The publication—previously called the Journal of French Philosophy and, before that, Bulletin de la Société Américaine de Philosophie de Langue Française—has changed its title to reflect its expanded scope: it is now open to scholarship across the French-speaking world, including not just Europe but also North America, the Caribbean and Africa. According to Drabinski, the journal’s current and upcoming issues will focus on philosophical issues and figures as diverse as French-Swiss filmmaker Jean-Luc Godard, Martiniquan theorist and revolutionary Frantz Fanon, Tunisian Jewish writer Albert Memmi and former Congolese Prime Minister Patrice Lumumba.

The Journal of French and Francophone Philosophy has also transformed from a print publication, available through subscription only, to an open-source, open-access online publication, hosted by the University of Pittsburgh Press and their university library system at jffp.org. “If we want to have scholarship from and about the francophone world as a whole,” Drabinski says, explaining the rationale for the change of format, “then access to essays, notes and reviews should be global.” In addition to two new journal issues per year, the website will feature an archive of past issues dating back to 1989. The journal will also remain available in print for individual subscribers.     

Michelle Huynh ’11, a biology and Black studies major at Amherst, works with Drabinski as an editorial assistant on the journal.

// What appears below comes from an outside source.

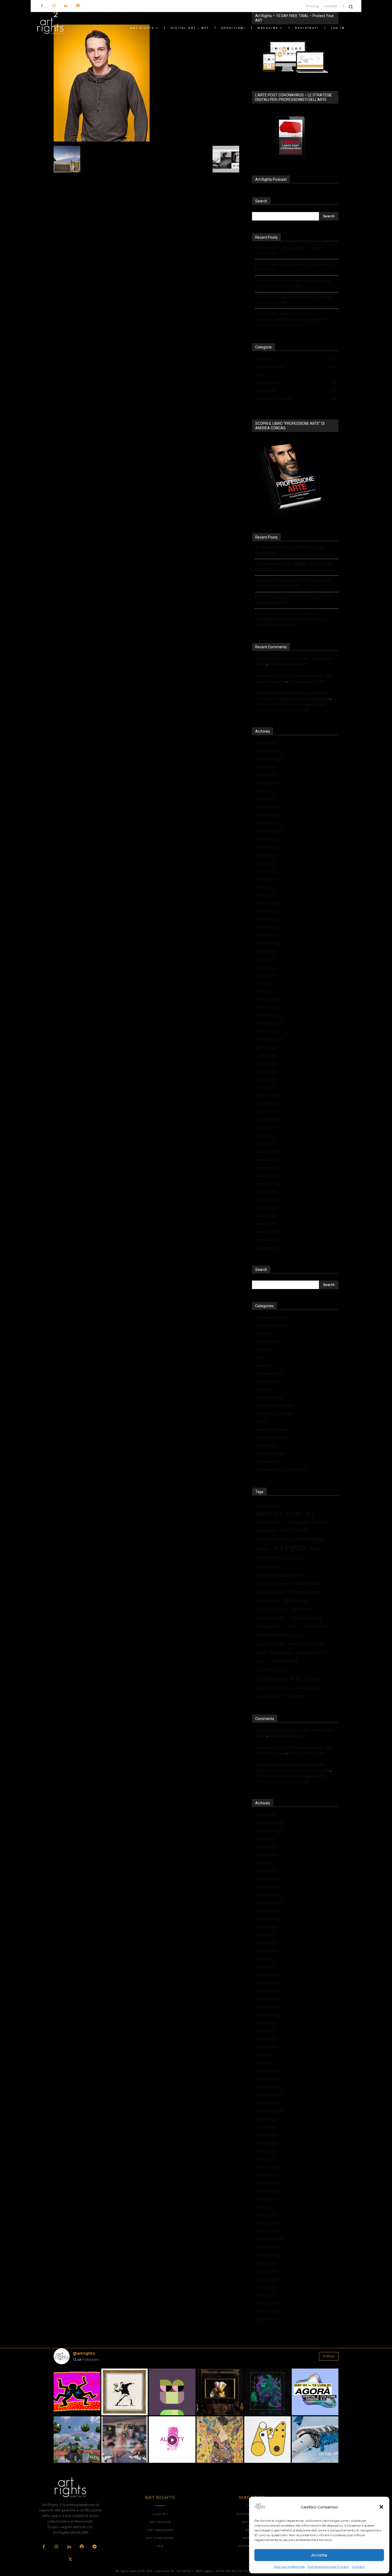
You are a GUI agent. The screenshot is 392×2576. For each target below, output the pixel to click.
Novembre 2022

At Amherst, Drabinski teaches such courses as “Critical Debates in Black Studies” and “Theorizing the Black Atlantic.” His books include Sensibility and Singularity (2001), Godard Between Identity and Difference (2008) and the forthcoming Levinas and the Postcolonial: Race, Nation, Other, and he has published many articles on contemporary European philosophy and Africana theory. His current research interests are Afro-Caribbean critical theory, postcolonialism and the intersection of Europe and the Americas in theorizing memory, history and subjectivity.